Targeted news feed in social media

Of course, knowledge graphs have a wide array of applications in the social media world. Facebook’s Entities Graph counts more than 1 billion monthly active users, 600 million of whom log in every day. It maps users’ social connections and these meaningful data connections to derive insights into preferences so it can deliver targeted content to user news feeds.

So, knowledge graphs make it possible to model abstract logical statements and schemes and to fill them with specific objects in the real world. Moreover, knowledge graphs allow machines to reason and infer new knowledge not previously described in a graph. The formal semi-structured model, flexibility, and a powerful logical apparatus distinguish knowledge graphs from traditional relational databases, which are structured, meaning they are inflexible and have predefined connections and relationships.

The future of knowledge graphs

Summing things up, it would be logical to ask the question, “What does the future hold for knowledge graphs?”

The authoritative analyst firm — Gartner — has included knowledge graphs in its "Top 10 Data and Analytics Technology Trends for 2021." The report says, “D&A leaders rely on graphs to quickly answer complex business questions which require contextual awareness and an understanding of the nature of connections and strengths across multiple entities.” With that in mind, Gartner expects that nearly 80 percent of all data and analytics innovation will include knowledge graphs by 2025.

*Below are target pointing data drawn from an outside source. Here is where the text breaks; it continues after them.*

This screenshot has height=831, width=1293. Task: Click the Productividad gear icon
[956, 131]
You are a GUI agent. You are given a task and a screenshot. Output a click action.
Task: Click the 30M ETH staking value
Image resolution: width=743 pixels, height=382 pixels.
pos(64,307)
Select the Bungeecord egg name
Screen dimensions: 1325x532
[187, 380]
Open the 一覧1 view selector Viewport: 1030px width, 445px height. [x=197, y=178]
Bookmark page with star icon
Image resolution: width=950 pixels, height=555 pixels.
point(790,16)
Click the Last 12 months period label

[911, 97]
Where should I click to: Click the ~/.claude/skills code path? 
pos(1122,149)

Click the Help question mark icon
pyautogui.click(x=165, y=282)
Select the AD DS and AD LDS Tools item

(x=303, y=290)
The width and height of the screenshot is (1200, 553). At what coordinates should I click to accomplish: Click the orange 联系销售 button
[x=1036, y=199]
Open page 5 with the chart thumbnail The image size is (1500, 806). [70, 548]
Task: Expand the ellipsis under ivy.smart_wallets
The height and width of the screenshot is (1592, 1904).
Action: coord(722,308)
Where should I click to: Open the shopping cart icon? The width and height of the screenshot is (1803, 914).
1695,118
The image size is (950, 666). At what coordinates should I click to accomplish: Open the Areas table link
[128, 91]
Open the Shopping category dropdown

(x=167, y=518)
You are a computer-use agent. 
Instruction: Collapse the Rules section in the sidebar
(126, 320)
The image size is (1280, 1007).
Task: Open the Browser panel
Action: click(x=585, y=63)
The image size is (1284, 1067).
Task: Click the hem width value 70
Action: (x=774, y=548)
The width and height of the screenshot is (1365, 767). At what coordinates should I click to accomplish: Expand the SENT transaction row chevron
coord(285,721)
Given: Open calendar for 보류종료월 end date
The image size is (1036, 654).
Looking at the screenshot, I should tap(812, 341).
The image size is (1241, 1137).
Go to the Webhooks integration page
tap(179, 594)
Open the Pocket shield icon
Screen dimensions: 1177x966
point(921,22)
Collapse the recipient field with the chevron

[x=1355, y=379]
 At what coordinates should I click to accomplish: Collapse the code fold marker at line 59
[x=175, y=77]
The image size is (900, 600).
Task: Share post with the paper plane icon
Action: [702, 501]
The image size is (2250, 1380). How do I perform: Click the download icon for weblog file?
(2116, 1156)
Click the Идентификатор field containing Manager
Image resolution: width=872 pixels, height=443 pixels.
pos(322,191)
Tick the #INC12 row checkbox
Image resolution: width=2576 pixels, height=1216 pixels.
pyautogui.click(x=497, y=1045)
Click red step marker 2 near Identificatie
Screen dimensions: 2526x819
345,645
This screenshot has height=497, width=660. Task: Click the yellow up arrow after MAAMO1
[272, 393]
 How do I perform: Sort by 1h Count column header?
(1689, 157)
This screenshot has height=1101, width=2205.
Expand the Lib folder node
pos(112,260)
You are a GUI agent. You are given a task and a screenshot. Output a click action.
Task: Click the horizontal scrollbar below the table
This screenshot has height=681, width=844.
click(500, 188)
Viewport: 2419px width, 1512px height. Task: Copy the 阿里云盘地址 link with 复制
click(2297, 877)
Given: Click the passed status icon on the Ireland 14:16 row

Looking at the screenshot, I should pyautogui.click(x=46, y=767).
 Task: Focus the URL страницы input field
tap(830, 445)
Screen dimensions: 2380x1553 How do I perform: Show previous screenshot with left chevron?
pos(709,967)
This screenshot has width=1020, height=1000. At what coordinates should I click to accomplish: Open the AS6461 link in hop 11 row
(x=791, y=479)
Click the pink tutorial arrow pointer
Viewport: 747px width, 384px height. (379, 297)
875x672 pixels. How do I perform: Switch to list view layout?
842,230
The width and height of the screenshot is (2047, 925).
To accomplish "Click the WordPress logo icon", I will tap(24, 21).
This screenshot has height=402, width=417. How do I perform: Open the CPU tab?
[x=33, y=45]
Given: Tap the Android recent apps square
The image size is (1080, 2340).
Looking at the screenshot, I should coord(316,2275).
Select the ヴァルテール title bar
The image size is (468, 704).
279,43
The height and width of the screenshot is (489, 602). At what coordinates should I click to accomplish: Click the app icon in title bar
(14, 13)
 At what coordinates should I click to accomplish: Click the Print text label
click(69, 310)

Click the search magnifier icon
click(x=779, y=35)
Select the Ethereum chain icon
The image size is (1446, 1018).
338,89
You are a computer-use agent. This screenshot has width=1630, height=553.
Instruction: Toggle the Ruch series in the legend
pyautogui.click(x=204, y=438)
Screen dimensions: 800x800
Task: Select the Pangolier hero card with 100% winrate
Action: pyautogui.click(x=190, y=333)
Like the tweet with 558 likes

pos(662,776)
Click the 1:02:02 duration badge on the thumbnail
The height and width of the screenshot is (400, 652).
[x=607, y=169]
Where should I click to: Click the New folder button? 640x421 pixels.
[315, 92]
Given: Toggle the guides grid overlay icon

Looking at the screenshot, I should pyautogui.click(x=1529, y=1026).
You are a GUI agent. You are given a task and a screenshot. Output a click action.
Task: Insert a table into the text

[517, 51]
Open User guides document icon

In one of the market reports, PwC indicated that almost all the world's largest companies are engaged in the construction and application of knowledge graphs to one degree or another. The companies range from technology giants like Apple and Google to financial conglomerates to local enterprises.

And this means that the need for technologies built around knowledge graphs and experts in this field will definitely grow.

Such technologies include DBMSs for storing graphs and ways of processing queries, systems for integrating data that use knowledge graphs (like data fabric), interactive systems based on knowledge graphs, and business intelligence systems.